● **Task details**
Copy every record below exactly.

[Saved data entries]
• • • • •

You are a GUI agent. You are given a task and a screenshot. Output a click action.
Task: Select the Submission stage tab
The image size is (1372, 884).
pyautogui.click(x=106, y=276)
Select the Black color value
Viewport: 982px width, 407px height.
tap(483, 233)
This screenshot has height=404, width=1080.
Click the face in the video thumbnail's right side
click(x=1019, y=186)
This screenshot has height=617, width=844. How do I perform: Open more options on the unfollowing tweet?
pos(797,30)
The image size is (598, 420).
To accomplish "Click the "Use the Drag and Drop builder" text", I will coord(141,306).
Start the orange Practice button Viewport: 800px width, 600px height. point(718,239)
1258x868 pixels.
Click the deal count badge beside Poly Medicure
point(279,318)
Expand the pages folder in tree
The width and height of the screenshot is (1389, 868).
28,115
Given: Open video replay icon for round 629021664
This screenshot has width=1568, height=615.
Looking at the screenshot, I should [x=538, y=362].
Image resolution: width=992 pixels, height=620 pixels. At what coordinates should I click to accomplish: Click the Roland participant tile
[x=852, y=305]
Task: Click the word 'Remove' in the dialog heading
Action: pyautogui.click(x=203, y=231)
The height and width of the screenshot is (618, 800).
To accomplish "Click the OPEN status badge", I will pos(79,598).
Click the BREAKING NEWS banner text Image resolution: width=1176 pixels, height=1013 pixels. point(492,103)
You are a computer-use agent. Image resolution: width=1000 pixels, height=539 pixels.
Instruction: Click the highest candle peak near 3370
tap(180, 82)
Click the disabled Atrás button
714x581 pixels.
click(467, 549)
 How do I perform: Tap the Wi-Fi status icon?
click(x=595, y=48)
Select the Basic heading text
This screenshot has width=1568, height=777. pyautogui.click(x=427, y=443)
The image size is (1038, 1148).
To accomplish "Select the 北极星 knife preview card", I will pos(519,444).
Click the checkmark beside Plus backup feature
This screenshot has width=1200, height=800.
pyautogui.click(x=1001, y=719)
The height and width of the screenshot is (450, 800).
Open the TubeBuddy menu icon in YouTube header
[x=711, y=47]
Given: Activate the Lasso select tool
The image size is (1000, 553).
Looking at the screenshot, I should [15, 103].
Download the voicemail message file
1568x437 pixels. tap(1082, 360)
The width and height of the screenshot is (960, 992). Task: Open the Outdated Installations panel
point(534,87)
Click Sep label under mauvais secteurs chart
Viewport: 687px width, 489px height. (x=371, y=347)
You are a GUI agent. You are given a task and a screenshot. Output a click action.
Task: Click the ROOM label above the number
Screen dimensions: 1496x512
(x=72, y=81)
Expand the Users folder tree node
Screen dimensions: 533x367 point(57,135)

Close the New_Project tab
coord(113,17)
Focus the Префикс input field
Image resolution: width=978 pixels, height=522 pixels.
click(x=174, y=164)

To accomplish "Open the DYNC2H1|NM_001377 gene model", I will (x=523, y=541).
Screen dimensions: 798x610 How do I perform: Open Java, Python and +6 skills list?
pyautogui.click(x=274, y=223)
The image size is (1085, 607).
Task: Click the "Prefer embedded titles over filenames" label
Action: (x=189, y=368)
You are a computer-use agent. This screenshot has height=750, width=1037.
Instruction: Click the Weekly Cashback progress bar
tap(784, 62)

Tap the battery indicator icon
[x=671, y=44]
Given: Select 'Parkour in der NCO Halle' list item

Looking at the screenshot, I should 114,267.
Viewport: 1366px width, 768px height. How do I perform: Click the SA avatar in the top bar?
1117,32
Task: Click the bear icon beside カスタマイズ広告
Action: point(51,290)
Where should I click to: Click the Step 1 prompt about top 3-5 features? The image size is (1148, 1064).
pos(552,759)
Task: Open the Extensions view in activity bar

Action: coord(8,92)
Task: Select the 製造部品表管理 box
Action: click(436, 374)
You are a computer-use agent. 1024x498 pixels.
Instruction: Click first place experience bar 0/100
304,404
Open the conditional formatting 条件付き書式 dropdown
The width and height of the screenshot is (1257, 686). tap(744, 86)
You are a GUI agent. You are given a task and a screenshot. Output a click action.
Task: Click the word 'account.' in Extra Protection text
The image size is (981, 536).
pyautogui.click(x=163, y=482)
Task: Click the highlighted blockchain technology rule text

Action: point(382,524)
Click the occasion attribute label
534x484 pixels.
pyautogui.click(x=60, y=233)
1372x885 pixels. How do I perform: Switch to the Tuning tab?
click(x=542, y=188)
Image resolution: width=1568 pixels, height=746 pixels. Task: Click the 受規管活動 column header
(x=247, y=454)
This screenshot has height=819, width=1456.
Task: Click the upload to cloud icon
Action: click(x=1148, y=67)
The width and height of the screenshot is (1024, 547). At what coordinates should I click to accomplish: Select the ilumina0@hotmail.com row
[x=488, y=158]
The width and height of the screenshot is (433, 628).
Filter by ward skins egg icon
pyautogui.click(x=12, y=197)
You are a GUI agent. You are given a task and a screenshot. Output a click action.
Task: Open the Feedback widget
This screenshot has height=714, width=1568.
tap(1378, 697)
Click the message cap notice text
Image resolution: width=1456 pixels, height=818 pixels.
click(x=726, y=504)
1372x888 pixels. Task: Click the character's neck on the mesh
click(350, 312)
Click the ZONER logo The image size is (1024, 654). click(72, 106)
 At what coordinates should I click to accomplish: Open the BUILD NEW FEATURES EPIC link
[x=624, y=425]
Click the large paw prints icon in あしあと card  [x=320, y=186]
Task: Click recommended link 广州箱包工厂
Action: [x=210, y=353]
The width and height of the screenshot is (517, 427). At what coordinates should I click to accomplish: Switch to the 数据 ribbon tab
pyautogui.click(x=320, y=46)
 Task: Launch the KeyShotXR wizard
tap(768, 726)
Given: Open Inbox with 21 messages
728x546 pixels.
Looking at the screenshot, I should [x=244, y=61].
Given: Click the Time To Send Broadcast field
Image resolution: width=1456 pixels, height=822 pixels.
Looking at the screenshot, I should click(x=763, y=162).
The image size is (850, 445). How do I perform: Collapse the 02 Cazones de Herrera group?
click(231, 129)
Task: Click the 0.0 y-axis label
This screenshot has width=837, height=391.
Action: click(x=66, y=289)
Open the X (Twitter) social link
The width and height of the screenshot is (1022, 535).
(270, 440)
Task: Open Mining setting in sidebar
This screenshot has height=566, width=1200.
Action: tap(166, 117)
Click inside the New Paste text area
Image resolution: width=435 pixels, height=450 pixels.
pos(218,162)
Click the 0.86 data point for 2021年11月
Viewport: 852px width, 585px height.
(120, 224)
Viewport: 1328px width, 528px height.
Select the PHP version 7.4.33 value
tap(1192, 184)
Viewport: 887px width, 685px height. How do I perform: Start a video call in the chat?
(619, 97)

• • • • •

● **Result for this task**
You are a GUI agent. You are given a task and a screenshot. Output a click action.
Task: Select the Submission stage tab
The image size is (1372, 884).
pyautogui.click(x=106, y=276)
Select the Black color value
Viewport: 982px width, 407px height.
tap(483, 233)
This screenshot has height=404, width=1080.
Click the face in the video thumbnail's right side
click(x=1019, y=186)
This screenshot has height=617, width=844. How do I perform: Open more options on the unfollowing tweet?
pos(797,30)
The image size is (598, 420).
To accomplish "Click the "Use the Drag and Drop builder" text", I will coord(141,306).
Start the orange Practice button Viewport: 800px width, 600px height. point(718,239)
1258x868 pixels.
Click the deal count badge beside Poly Medicure
point(279,318)
Expand the pages folder in tree
The width and height of the screenshot is (1389, 868).
28,115
Given: Open video replay icon for round 629021664
This screenshot has width=1568, height=615.
Looking at the screenshot, I should [x=538, y=362].
Image resolution: width=992 pixels, height=620 pixels. At what coordinates should I click to accomplish: Click the Roland participant tile
[x=852, y=305]
Task: Click the word 'Remove' in the dialog heading
Action: pyautogui.click(x=203, y=231)
The height and width of the screenshot is (618, 800).
To accomplish "Click the OPEN status badge", I will pos(79,598).
Click the BREAKING NEWS banner text Image resolution: width=1176 pixels, height=1013 pixels. point(492,103)
You are a computer-use agent. Image resolution: width=1000 pixels, height=539 pixels.
Instruction: Click the highest candle peak near 3370
tap(180, 82)
Click the disabled Atrás button
714x581 pixels.
click(467, 549)
 How do I perform: Tap the Wi-Fi status icon?
click(x=595, y=48)
Select the Basic heading text
This screenshot has width=1568, height=777. pyautogui.click(x=427, y=443)
The image size is (1038, 1148).
To accomplish "Select the 北极星 knife preview card", I will pos(519,444).
Click the checkmark beside Plus backup feature
This screenshot has width=1200, height=800.
pyautogui.click(x=1001, y=719)
The height and width of the screenshot is (450, 800).
Open the TubeBuddy menu icon in YouTube header
[x=711, y=47]
Given: Activate the Lasso select tool
The image size is (1000, 553).
Looking at the screenshot, I should [15, 103].
Download the voicemail message file
1568x437 pixels. tap(1082, 360)
The width and height of the screenshot is (960, 992). Task: Open the Outdated Installations panel
point(534,87)
Click Sep label under mauvais secteurs chart
Viewport: 687px width, 489px height. (x=371, y=347)
You are a GUI agent. You are given a task and a screenshot. Output a click action.
Task: Click the ROOM label above the number
Screen dimensions: 1496x512
(x=72, y=81)
Expand the Users folder tree node
Screen dimensions: 533x367 point(57,135)

Close the New_Project tab
coord(113,17)
Focus the Префикс input field
Image resolution: width=978 pixels, height=522 pixels.
click(x=174, y=164)

To accomplish "Open the DYNC2H1|NM_001377 gene model", I will (x=523, y=541).
Screen dimensions: 798x610 How do I perform: Open Java, Python and +6 skills list?
pyautogui.click(x=274, y=223)
The image size is (1085, 607).
Task: Click the "Prefer embedded titles over filenames" label
Action: (x=189, y=368)
You are a computer-use agent. This screenshot has height=750, width=1037.
Instruction: Click the Weekly Cashback progress bar
tap(784, 62)

Tap the battery indicator icon
[x=671, y=44]
Given: Select 'Parkour in der NCO Halle' list item

Looking at the screenshot, I should 114,267.
Viewport: 1366px width, 768px height. How do I perform: Click the SA avatar in the top bar?
1117,32
Task: Click the bear icon beside カスタマイズ広告
Action: point(51,290)
Where should I click to: Click the Step 1 prompt about top 3-5 features? The image size is (1148, 1064).
pos(552,759)
Task: Open the Extensions view in activity bar

Action: coord(8,92)
Task: Select the 製造部品表管理 box
Action: click(436, 374)
You are a computer-use agent. 1024x498 pixels.
Instruction: Click first place experience bar 0/100
304,404
Open the conditional formatting 条件付き書式 dropdown
The width and height of the screenshot is (1257, 686). tap(744, 86)
You are a GUI agent. You are given a task and a screenshot. Output a click action.
Task: Click the word 'account.' in Extra Protection text
The image size is (981, 536).
pyautogui.click(x=163, y=482)
Task: Click the highlighted blockchain technology rule text

Action: point(382,524)
Click the occasion attribute label
534x484 pixels.
pyautogui.click(x=60, y=233)
1372x885 pixels. How do I perform: Switch to the Tuning tab?
click(x=542, y=188)
Image resolution: width=1568 pixels, height=746 pixels. Task: Click the 受規管活動 column header
(x=247, y=454)
This screenshot has height=819, width=1456.
Task: Click the upload to cloud icon
Action: click(x=1148, y=67)
The width and height of the screenshot is (1024, 547). At what coordinates should I click to accomplish: Select the ilumina0@hotmail.com row
[x=488, y=158]
The width and height of the screenshot is (433, 628).
Filter by ward skins egg icon
pyautogui.click(x=12, y=197)
You are a GUI agent. You are given a task and a screenshot. Output a click action.
Task: Open the Feedback widget
This screenshot has height=714, width=1568.
tap(1378, 697)
Click the message cap notice text
Image resolution: width=1456 pixels, height=818 pixels.
click(x=726, y=504)
1372x888 pixels. Task: Click the character's neck on the mesh
click(350, 312)
Click the ZONER logo The image size is (1024, 654). click(72, 106)
 At what coordinates should I click to accomplish: Open the BUILD NEW FEATURES EPIC link
[x=624, y=425]
Click the large paw prints icon in あしあと card  [x=320, y=186]
Task: Click recommended link 广州箱包工厂
Action: [x=210, y=353]
The width and height of the screenshot is (517, 427). At what coordinates should I click to accomplish: Switch to the 数据 ribbon tab
pyautogui.click(x=320, y=46)
 Task: Launch the KeyShotXR wizard
tap(768, 726)
Given: Open Inbox with 21 messages
728x546 pixels.
Looking at the screenshot, I should [x=244, y=61].
Given: Click the Time To Send Broadcast field
Image resolution: width=1456 pixels, height=822 pixels.
Looking at the screenshot, I should click(x=763, y=162).
The image size is (850, 445). How do I perform: Collapse the 02 Cazones de Herrera group?
click(231, 129)
Task: Click the 0.0 y-axis label
This screenshot has width=837, height=391.
Action: click(x=66, y=289)
Open the X (Twitter) social link
The width and height of the screenshot is (1022, 535).
(270, 440)
Task: Open Mining setting in sidebar
This screenshot has height=566, width=1200.
Action: tap(166, 117)
Click inside the New Paste text area
Image resolution: width=435 pixels, height=450 pixels.
pos(218,162)
Click the 0.86 data point for 2021年11月
Viewport: 852px width, 585px height.
(120, 224)
Viewport: 1328px width, 528px height.
Select the PHP version 7.4.33 value
tap(1192, 184)
Viewport: 887px width, 685px height. How do I perform: Start a video call in the chat?
(619, 97)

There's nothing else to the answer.